Review

Inhalt:
Zwei junge und blinde Damen, die in einem Waisenhaus unterkommen, haben ein Geheimnis. In der Nacht können sie (blau) sehen und verbringen ihre Zeit auf Friedhöfen, suchen nach ihrer Identität und stillen ihren Blutdurst. Auch als sie von einem Doktor adoptiert werden, gehen sie diesen Beschäftigungen nach, doch es lauern auch Gefahren auf sie...


Kritik:
Dies ist der erste Film von Jean Rollin, dem "legendären französischen Filmemacher", den ich mir zu Gemüte geführt habe. Naja, "Sumpf der lebenden Toten" habe ich gesehen, aber bei dem ist sich ja irgendwie niemand so richtig sicher, ob er jetzt von Rollin ist oder nicht.
Mit dem Namen Jean Rollin habe ich bisher immer schmuddelige Softerotik ala Jess Franco in Verbindung gebracht. Umso mehr wurde ich überrascht, was für ein schönes Filmchen das im folgende besprochene geworden ist.

Die Geschichte unterscheidet sich angenehm von den mir bisher bekannten Vampirstorys. Irgendwie wirkt der Film wie eine Art Märchen auf mich, welches mit tragisch-romantischen Elementen versehen wurde. Sehr gut gefällt mir die Abwandlung des Vampirthemas, wobei die beiden Mädchen nicht tagsüber vor der Sonne geschützt Unterschlupf in Särgen suchen, sondern als blinde Waisen in einem Heim hausen.
Unsere beiden Mädels fügen sich ihrem Schicksal, versuchen jedoch ihrer Vergangenheit auf den Grund zu gehen und wandern so durch die Weltgeschichte. Auf ihrer Reise treffen sie ebenfalls phantastische Kreaturen, wie die Werwölfin (zumindest so eine Art), die sogenannte Mitternachtsdame, welche eine Mischung aus Fledermaus und Frau darstellt oder den weiblichen Ghoul.

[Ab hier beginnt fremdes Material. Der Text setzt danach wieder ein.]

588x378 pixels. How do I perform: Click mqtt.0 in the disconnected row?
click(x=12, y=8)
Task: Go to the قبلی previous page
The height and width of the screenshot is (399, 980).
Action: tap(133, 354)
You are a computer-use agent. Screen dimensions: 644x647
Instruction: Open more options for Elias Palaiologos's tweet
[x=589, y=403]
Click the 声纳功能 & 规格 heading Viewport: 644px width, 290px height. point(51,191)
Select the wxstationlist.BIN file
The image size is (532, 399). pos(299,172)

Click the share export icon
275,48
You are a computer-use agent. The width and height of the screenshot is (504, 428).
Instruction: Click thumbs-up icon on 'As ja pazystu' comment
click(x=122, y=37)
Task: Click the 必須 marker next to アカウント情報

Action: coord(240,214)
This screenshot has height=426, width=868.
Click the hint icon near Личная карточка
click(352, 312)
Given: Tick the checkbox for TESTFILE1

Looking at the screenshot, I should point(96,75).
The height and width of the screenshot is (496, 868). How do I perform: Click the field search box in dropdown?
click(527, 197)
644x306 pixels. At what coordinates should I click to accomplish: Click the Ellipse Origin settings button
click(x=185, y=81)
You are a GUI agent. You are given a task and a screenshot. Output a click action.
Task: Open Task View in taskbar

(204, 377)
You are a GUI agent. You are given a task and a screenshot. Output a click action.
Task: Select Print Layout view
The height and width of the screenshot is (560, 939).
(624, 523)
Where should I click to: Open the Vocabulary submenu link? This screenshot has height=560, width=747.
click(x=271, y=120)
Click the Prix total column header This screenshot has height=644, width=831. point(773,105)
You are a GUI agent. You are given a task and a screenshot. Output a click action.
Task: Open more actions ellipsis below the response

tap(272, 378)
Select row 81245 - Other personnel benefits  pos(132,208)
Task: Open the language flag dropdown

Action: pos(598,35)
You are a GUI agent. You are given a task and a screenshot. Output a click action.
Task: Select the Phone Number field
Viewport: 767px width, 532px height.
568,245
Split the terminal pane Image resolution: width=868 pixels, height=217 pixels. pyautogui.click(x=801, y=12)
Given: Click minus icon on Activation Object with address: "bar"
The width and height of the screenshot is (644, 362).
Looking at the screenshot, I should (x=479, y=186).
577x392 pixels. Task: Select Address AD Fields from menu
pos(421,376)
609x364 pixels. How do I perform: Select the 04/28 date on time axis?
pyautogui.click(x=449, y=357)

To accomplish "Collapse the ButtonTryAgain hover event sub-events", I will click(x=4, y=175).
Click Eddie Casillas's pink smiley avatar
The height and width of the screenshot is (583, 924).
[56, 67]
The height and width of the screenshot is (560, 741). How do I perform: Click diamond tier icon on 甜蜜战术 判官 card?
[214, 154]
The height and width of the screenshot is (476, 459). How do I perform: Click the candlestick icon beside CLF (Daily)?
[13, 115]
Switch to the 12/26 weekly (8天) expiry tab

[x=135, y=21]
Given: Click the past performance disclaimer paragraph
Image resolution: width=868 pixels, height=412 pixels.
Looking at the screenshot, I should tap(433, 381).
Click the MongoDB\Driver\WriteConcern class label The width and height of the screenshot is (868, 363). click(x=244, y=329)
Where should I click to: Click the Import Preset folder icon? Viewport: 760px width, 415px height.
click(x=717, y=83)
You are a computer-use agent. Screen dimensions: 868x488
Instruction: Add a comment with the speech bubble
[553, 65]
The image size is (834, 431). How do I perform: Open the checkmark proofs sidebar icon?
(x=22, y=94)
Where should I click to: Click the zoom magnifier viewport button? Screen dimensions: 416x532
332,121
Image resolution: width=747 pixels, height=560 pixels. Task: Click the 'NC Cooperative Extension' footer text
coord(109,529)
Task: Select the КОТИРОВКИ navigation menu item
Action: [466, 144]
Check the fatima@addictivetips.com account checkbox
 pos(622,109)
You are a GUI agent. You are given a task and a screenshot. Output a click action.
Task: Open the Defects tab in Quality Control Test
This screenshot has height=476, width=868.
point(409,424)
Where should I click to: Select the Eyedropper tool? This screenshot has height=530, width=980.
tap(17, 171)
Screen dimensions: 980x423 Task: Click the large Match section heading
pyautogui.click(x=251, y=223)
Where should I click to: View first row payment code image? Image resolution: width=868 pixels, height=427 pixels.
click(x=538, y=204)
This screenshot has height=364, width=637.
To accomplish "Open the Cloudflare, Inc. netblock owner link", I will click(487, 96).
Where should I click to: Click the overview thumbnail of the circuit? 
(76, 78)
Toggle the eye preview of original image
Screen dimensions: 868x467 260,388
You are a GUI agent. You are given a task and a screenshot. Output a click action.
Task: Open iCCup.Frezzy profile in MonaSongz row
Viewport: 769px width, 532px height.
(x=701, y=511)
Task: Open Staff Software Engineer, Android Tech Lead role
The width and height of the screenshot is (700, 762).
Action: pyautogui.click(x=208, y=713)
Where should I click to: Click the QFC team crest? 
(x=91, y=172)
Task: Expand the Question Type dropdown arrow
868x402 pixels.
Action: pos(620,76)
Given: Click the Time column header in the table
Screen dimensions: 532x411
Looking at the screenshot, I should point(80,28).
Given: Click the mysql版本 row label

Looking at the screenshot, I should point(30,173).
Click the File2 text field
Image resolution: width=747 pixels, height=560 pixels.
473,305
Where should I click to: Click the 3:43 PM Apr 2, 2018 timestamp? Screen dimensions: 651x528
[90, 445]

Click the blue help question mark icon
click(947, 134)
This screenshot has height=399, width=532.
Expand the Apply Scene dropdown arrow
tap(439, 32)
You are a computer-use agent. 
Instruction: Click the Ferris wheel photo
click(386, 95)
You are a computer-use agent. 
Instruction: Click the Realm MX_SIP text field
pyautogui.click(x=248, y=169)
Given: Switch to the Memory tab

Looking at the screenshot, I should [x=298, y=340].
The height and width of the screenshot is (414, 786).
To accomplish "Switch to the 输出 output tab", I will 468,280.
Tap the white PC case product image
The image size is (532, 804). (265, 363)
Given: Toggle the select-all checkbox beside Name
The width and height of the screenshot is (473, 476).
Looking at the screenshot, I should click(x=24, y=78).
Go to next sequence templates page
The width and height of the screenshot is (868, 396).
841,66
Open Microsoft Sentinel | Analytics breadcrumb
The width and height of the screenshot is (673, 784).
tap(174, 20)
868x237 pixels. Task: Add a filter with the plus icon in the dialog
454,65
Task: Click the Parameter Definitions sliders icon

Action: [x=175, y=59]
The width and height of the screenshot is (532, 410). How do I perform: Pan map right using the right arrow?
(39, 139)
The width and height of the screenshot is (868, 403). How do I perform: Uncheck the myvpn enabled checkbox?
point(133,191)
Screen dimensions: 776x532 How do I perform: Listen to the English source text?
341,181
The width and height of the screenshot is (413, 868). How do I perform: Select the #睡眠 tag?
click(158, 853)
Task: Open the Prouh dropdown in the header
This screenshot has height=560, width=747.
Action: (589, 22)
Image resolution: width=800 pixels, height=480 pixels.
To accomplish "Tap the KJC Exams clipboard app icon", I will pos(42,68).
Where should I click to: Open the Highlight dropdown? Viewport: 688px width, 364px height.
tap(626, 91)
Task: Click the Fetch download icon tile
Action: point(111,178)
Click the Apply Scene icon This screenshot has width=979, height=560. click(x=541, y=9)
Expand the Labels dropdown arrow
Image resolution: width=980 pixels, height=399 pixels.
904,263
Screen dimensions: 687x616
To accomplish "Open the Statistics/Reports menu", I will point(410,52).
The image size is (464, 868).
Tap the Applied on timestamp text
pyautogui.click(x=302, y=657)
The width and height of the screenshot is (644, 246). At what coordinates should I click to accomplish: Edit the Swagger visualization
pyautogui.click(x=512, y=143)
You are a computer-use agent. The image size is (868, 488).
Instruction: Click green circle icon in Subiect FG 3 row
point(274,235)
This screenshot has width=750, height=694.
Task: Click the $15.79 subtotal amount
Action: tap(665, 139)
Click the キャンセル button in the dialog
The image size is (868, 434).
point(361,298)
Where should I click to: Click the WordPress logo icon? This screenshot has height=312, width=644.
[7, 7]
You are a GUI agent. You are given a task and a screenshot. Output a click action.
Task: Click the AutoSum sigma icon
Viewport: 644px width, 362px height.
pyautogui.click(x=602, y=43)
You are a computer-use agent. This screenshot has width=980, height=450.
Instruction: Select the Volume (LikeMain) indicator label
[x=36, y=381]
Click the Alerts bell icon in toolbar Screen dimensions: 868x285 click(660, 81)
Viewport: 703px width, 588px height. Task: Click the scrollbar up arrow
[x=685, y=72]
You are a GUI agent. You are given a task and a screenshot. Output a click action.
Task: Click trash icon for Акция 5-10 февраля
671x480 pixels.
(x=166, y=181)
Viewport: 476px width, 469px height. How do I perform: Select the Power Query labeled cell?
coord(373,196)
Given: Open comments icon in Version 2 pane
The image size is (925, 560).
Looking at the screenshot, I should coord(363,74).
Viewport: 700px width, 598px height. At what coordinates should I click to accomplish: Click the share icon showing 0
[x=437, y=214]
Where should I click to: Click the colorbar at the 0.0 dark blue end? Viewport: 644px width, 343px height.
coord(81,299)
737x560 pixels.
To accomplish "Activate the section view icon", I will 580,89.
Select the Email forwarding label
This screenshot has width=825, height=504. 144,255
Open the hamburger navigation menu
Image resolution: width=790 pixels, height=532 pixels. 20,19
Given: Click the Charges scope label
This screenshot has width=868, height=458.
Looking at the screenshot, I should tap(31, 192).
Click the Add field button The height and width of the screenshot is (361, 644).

Wie die beiden Vampirwaisen führen auch diese ein einsames Leben in der Dunkelheit, haben sich aber damit abgefunden.
Aus Büchern über die Azteken finden sie schließlich Figuren, mit denen sie sich identifizieren können und für die sie sich dann halten.
Um bei Kräften zu bleiben, stillen die beiden ihren Blutdurst an Menschen (der Hund auf dem Friedhof stellt eher eine Ausnahme dar), wobei sie aber auch in Gefahr geraten, von Jägern getötet zu werden. Wenn gar nichts mehr hilft, trinken sie zur Not auch mal gegenseitig von sich oder nehmen als Ersatz Alkohol zu sich.
Sehr gut gefällt mir auch sie Szene, in der sie nach der Adoption in das Heim zurückkehren und von einem unschuldigen, naiven Waisenkind trinken wollen, sich dann aber doch lieber für die heimlich rauchenden Mädchen entscheiden.

Da der Großteil des Filmes in der Nacht spielt und unsere beiden Vampirinnen wie gesagt zu dieser Zeit blau sehen können, nehmen die von der Kamera eingefangenen Bilder ebenfalls diese Farbe an, was dem Film eine besondere Atmosphäre verleiht. Auch die zwischen Romantik und Spannung wechselnde Musik hat mich überzeugt.

Die beiden Hauptdarstellerinnen liefern ausgezeichnete Leistungen ab und sie schaffen es perfekt, ihre Freude aber auch den empfundenen Schmerz zu zeigen. Außerdem versprühen sie eine angenehme Erotik.

Wer hier auf blutige Gewaltexzesse hofft, der wird enttäuscht, denn es gibt keine Effekthaschereien. Ab und an eine blutige Bisswunde und ein harmloses Messerchen im Rücken, das wars. Splattereinlagen braucht dieser Film nicht, denn er erzählt eine märchenhafte, poetische Geschichte, die von den Bildern und den handelnden Figuren lebt.

Insgesamt ist dies ein wunderschöner, wenn auch ungewöhnlicher Film, der sich angenehm von allen anderen Vampirverfilmungen unterscheidet und leider niemals so einen Bekanntheitsgrad erhalten wird, wie ich es ihm gönnen würde.